Problem details. Working from the records beneath this line, reproduce each one exactly.

The records.
-------

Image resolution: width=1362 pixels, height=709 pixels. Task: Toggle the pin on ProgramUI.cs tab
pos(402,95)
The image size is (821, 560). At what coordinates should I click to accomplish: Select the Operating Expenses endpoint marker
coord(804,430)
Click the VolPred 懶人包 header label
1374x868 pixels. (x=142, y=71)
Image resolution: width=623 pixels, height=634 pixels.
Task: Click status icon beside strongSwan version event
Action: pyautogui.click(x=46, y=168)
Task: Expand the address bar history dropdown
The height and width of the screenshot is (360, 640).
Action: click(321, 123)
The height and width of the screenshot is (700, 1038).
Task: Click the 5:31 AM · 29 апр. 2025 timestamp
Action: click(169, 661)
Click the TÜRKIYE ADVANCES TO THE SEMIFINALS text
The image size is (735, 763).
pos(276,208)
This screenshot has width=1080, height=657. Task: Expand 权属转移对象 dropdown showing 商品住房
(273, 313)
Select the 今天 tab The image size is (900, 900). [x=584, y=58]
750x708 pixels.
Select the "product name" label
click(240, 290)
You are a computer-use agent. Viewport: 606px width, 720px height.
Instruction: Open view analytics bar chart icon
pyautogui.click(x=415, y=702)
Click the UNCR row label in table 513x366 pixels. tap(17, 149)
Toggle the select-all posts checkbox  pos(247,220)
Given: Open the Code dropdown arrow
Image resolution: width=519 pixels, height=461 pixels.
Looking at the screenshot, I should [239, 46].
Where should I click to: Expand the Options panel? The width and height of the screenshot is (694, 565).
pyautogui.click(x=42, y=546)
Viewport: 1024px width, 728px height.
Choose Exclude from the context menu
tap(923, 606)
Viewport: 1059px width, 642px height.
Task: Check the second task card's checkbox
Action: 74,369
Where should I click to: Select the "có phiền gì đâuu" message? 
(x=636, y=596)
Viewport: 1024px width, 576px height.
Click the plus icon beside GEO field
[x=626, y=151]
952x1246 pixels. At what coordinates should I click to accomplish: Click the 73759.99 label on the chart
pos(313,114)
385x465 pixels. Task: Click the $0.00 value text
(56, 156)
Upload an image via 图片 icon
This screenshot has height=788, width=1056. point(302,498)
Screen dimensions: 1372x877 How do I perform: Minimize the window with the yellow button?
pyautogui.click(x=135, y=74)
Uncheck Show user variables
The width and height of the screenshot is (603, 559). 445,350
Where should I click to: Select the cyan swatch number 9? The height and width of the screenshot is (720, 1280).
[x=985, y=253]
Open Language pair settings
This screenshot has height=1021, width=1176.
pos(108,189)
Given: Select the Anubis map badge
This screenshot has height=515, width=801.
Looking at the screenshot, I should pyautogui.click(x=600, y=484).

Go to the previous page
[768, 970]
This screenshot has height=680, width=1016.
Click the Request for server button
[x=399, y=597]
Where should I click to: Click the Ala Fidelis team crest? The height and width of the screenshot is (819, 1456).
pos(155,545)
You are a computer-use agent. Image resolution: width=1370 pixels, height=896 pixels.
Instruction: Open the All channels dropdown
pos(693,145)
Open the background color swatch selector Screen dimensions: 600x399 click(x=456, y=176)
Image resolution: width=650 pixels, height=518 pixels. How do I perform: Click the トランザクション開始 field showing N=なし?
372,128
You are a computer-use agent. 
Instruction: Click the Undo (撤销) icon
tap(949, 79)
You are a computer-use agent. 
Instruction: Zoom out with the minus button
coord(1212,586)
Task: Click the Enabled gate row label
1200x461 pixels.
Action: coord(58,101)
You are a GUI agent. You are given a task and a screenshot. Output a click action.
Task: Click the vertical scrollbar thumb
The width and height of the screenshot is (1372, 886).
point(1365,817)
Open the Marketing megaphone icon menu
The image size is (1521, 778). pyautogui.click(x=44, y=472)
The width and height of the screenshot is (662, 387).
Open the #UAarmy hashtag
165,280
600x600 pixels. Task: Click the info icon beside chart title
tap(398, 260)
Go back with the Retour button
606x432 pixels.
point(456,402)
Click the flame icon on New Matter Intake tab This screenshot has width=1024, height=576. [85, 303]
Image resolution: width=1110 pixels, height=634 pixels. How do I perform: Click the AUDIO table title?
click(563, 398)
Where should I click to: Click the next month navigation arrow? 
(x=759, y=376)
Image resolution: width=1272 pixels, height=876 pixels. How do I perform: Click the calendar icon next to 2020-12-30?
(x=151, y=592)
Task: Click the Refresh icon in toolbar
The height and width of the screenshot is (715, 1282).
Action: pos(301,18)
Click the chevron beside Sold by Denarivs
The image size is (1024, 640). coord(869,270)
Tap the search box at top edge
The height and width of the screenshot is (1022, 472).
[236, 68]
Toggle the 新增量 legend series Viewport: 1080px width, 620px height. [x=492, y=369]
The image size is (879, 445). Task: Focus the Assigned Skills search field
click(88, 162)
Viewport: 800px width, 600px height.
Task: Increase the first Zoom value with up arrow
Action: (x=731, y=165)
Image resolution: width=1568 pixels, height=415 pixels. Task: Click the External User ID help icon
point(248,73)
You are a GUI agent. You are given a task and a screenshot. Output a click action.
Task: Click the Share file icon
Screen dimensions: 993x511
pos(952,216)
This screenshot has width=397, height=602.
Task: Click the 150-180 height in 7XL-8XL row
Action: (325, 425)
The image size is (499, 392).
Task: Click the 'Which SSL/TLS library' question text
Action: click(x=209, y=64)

-------

Exercise output.
Image resolution: width=1362 pixels, height=709 pixels. Task: Toggle the pin on ProgramUI.cs tab
pos(402,95)
The image size is (821, 560). At what coordinates should I click to accomplish: Select the Operating Expenses endpoint marker
coord(804,430)
Click the VolPred 懶人包 header label
1374x868 pixels. (x=142, y=71)
Image resolution: width=623 pixels, height=634 pixels.
Task: Click status icon beside strongSwan version event
Action: pyautogui.click(x=46, y=168)
Task: Expand the address bar history dropdown
The height and width of the screenshot is (360, 640).
Action: click(321, 123)
The height and width of the screenshot is (700, 1038).
Task: Click the 5:31 AM · 29 апр. 2025 timestamp
Action: click(169, 661)
Click the TÜRKIYE ADVANCES TO THE SEMIFINALS text
The image size is (735, 763).
pos(276,208)
This screenshot has width=1080, height=657. Task: Expand 权属转移对象 dropdown showing 商品住房
(273, 313)
Select the 今天 tab The image size is (900, 900). [x=584, y=58]
750x708 pixels.
Select the "product name" label
click(240, 290)
You are a computer-use agent. Viewport: 606px width, 720px height.
Instruction: Open view analytics bar chart icon
pyautogui.click(x=415, y=702)
Click the UNCR row label in table 513x366 pixels. tap(17, 149)
Toggle the select-all posts checkbox  pos(247,220)
Given: Open the Code dropdown arrow
Image resolution: width=519 pixels, height=461 pixels.
Looking at the screenshot, I should [239, 46].
Where should I click to: Expand the Options panel? The width and height of the screenshot is (694, 565).
pyautogui.click(x=42, y=546)
Viewport: 1024px width, 728px height.
Choose Exclude from the context menu
tap(923, 606)
Viewport: 1059px width, 642px height.
Task: Check the second task card's checkbox
Action: 74,369
Where should I click to: Select the "có phiền gì đâuu" message? 
(x=636, y=596)
Viewport: 1024px width, 576px height.
Click the plus icon beside GEO field
[x=626, y=151]
952x1246 pixels. At what coordinates should I click to accomplish: Click the 73759.99 label on the chart
pos(313,114)
385x465 pixels. Task: Click the $0.00 value text
(56, 156)
Upload an image via 图片 icon
This screenshot has height=788, width=1056. point(302,498)
Screen dimensions: 1372x877 How do I perform: Minimize the window with the yellow button?
pyautogui.click(x=135, y=74)
Uncheck Show user variables
The width and height of the screenshot is (603, 559). 445,350
Where should I click to: Select the cyan swatch number 9? The height and width of the screenshot is (720, 1280).
[x=985, y=253]
Open Language pair settings
This screenshot has height=1021, width=1176.
pos(108,189)
Given: Select the Anubis map badge
This screenshot has height=515, width=801.
Looking at the screenshot, I should pyautogui.click(x=600, y=484).

Go to the previous page
[768, 970]
This screenshot has height=680, width=1016.
Click the Request for server button
[x=399, y=597]
Where should I click to: Click the Ala Fidelis team crest? The height and width of the screenshot is (819, 1456).
pos(155,545)
You are a computer-use agent. Image resolution: width=1370 pixels, height=896 pixels.
Instruction: Open the All channels dropdown
pos(693,145)
Open the background color swatch selector Screen dimensions: 600x399 click(x=456, y=176)
Image resolution: width=650 pixels, height=518 pixels. How do I perform: Click the トランザクション開始 field showing N=なし?
372,128
You are a computer-use agent. 
Instruction: Click the Undo (撤销) icon
tap(949, 79)
You are a computer-use agent. 
Instruction: Zoom out with the minus button
coord(1212,586)
Task: Click the Enabled gate row label
1200x461 pixels.
Action: coord(58,101)
You are a GUI agent. You are given a task and a screenshot. Output a click action.
Task: Click the vertical scrollbar thumb
The width and height of the screenshot is (1372, 886).
point(1365,817)
Open the Marketing megaphone icon menu
The image size is (1521, 778). pyautogui.click(x=44, y=472)
The width and height of the screenshot is (662, 387).
Open the #UAarmy hashtag
165,280
600x600 pixels. Task: Click the info icon beside chart title
tap(398, 260)
Go back with the Retour button
606x432 pixels.
point(456,402)
Click the flame icon on New Matter Intake tab This screenshot has width=1024, height=576. [85, 303]
Image resolution: width=1110 pixels, height=634 pixels. How do I perform: Click the AUDIO table title?
click(563, 398)
Where should I click to: Click the next month navigation arrow? 
(x=759, y=376)
Image resolution: width=1272 pixels, height=876 pixels. How do I perform: Click the calendar icon next to 2020-12-30?
(x=151, y=592)
Task: Click the Refresh icon in toolbar
The height and width of the screenshot is (715, 1282).
Action: pos(301,18)
Click the chevron beside Sold by Denarivs
The image size is (1024, 640). coord(869,270)
Tap the search box at top edge
The height and width of the screenshot is (1022, 472).
[236, 68]
Toggle the 新增量 legend series Viewport: 1080px width, 620px height. [x=492, y=369]
The image size is (879, 445). Task: Focus the Assigned Skills search field
click(88, 162)
Viewport: 800px width, 600px height.
Task: Increase the first Zoom value with up arrow
Action: (x=731, y=165)
Image resolution: width=1568 pixels, height=415 pixels. Task: Click the External User ID help icon
point(248,73)
You are a GUI agent. You are given a task and a screenshot. Output a click action.
Task: Click the Share file icon
Screen dimensions: 993x511
pos(952,216)
This screenshot has width=397, height=602.
Task: Click the 150-180 height in 7XL-8XL row
Action: (325, 425)
The image size is (499, 392).
Task: Click the 'Which SSL/TLS library' question text
Action: click(x=209, y=64)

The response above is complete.